This is a painful decision, but should you bury your wedding ring with your spouse?
I don't think there is a right or wrong answer here. It is how you feel about your ring and your marriage to your deceased spouse. Some people believe that marriage is only until "death do you part" while others believe that their union is for eternity. Either way, if keeping your ring brings you comfort, I say keep it. It will serve as a token for all those beautiful memories together. If you feel it brings you pain and you're ready to move forward on your new life without him/her...you can bury it with your spouse.
What a difficult decision. It is a personal one and know that you cannot make a wrong decision here. Your loved one truly understands that love endures with or without physical, material tokens.
I didn't even think of passing it on to the kids but that would be a sweet thing to do.
I think having it redesigned using the stones and gold to recreate something the children would wear. It then would make a wonderful wedding gift to your child on their wedding day. It could be a necklace, earrings, cuff links, tie tack, a cross act.
I believe it makes more sense to give it to a daughter who will cherish it forever and then pass it on to a daughter or son. I own my mothers wedding rings. It is a personal decision, but I believe in cherishing values instead of burying them.
I don't have to even think on this one as he (just as me) wants to be cremated. So if he goes first, I will keep his wedding band until I pass. And then they pass on to the kids.

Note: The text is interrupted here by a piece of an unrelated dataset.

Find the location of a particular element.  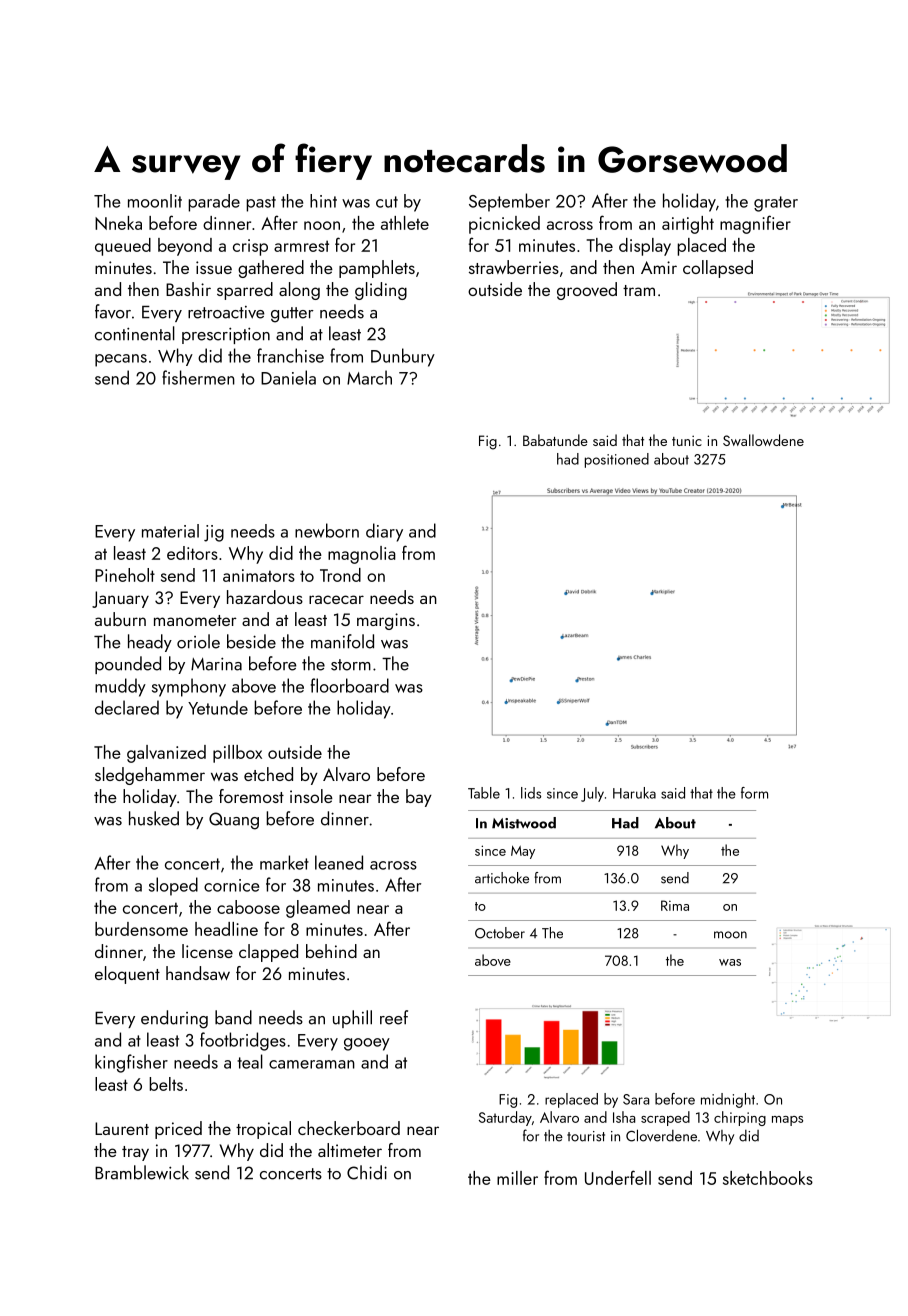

It is definitely a personal decision -- I personally plan to keep mine. My husband wants to be cremated, and still hasn't decided whether he wants to be scattered at sea (he's a Navy veteran) or if I can plant a new tree with the ashes. Either way, there's no place or reason for me to give up the ring, so I'll keep it . It's just a plain band with our names and anniversary engraved inside it, but it means something to me...someone can melt it down after I die if they like. The only way I'd stop wearing it is if I remarry -- my husband is 27 years older than me, so we kind of assume he'll go first, and possibly while I'm still relatively young, so I suppose anything is possible.
A difficult though but has to be made. Who ever goes first will have to keep the ring in my case we will be a burial not a cremation.